Eind jaren 60 toen ik negen jaar was, kreeg ik allerlei singletjes van m’n oudste broer en zus. Zij kochten immers elpees en dan waren de singletjes overbodig. Mijn collectie varieerde van Donovan en Melanie tot Cream en John Mayall. Een jaar later was het heel af en toe mogelijk om zelf een singletje te kopen. Dat kon maar op twee plekken in mijn dorp. Soms kocht ik in de uitverkoop bij Termeulen op de Lijnbaan in Rotterdam. Singletjes ruilen kon met net iets oudere jongens. Mijn favoriete band werd The Nice, die een ongebruikelijke combi van rock, klassiek en jazz maakte. En dat net zo gemakkelijk met teksten van wat toen folkzangers genoemd werden: Bob Dylan en Tim Hardin. Het was natuurlijk begin 1970 een grote schok dat de band uit elkaar ging, iets waar je op mijn leeftijd, tien jaar nog, totaal geen rekening mee had gehouden.

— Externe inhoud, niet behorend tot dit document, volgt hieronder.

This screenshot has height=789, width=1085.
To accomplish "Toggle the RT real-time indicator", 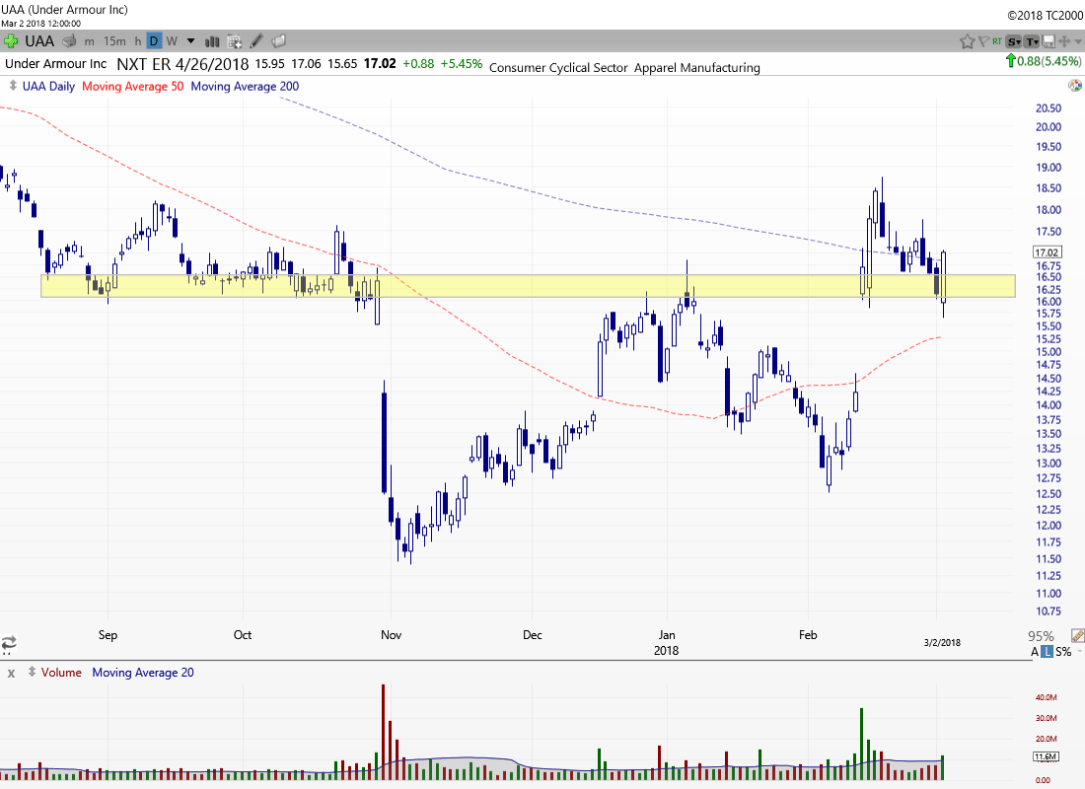I will (x=997, y=41).
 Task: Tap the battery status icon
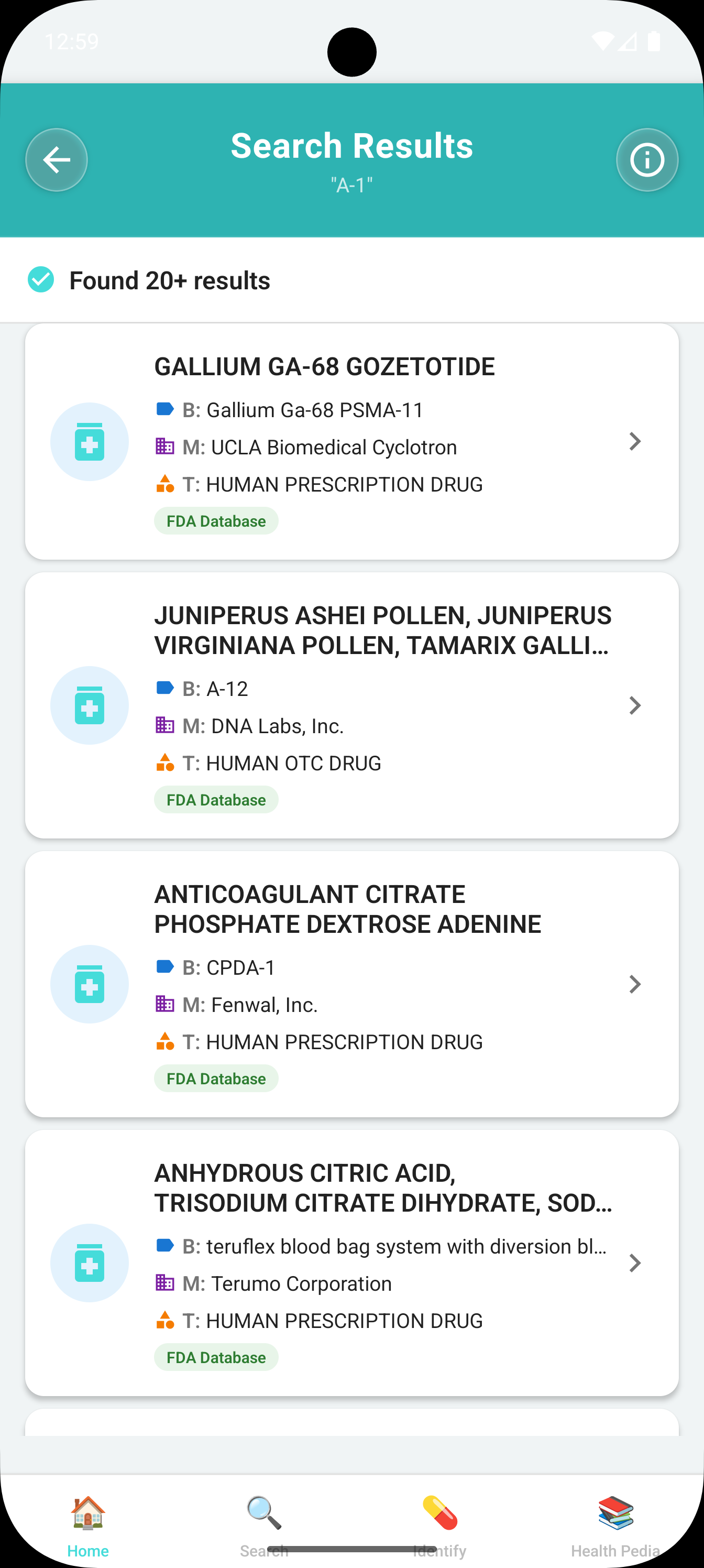[654, 41]
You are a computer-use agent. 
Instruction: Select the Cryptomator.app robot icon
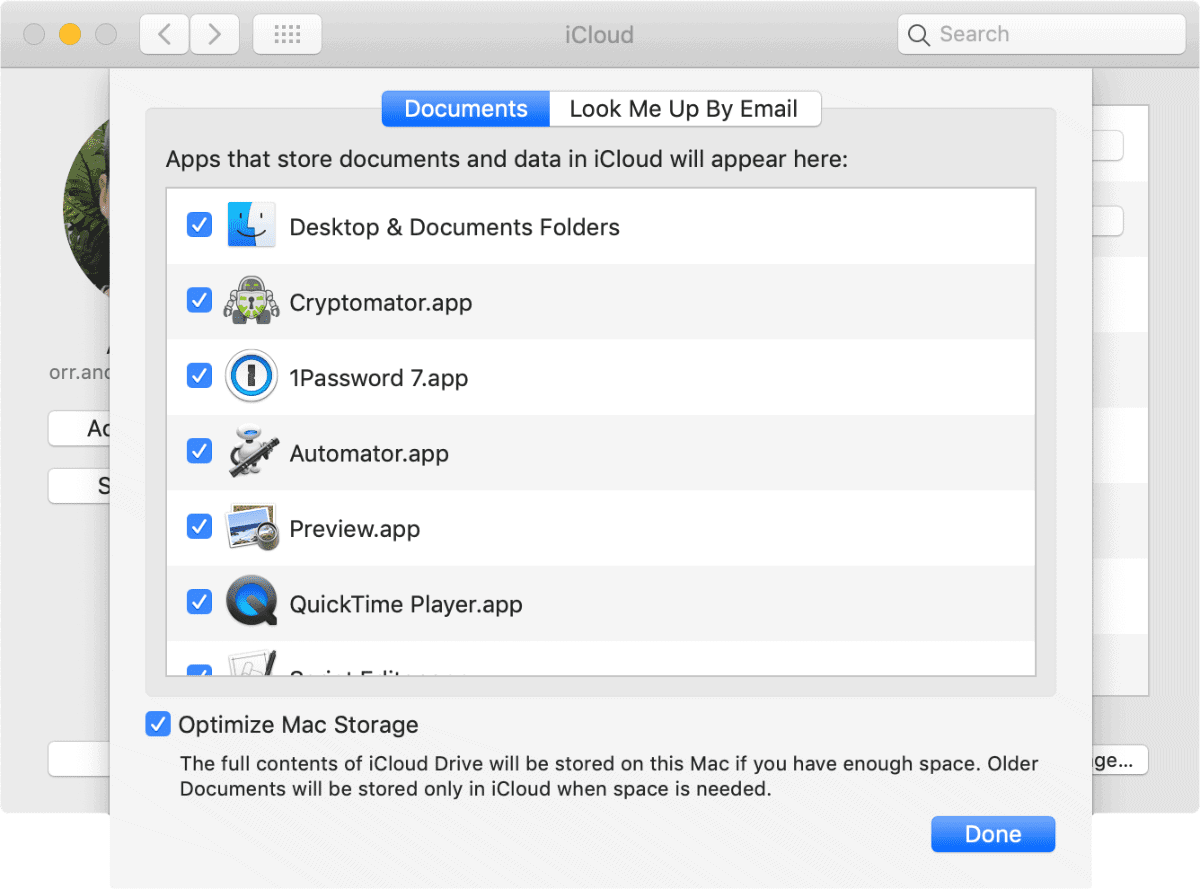[251, 301]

Eenmaal de klap te boven ging de interesse natuurlijk uit naar wat de leden zouden gaan doen met hun nieuwe muzikale avonturen. Emerson, Lake & Palmer moest wel een topband worden, dat kon toch niet anders in mijn optiek. En hun single ‘Lucky Man’ met die mysterieuze Moog-synthesizersolo had wel iets unieks. Zeker zo interessant was voor mij de band die zanger/bassist Lee Jackson ging beginnen: Jackson Heights. Waarschijnlijk ging hij te snel van start en had beter even kunnen wachten op het vinden van betere muzikanten, want dat was bij de eerste elpee ‘King Progress’ helaas nog middelmaat. Ondanks de mooie hoes, ontworpen door ontwerpgroep Hipgnosis, een valse start. Hipgnosis maakte ook hoezen voor The Nice en o.a. Led Zeppelin en Pink Floyd.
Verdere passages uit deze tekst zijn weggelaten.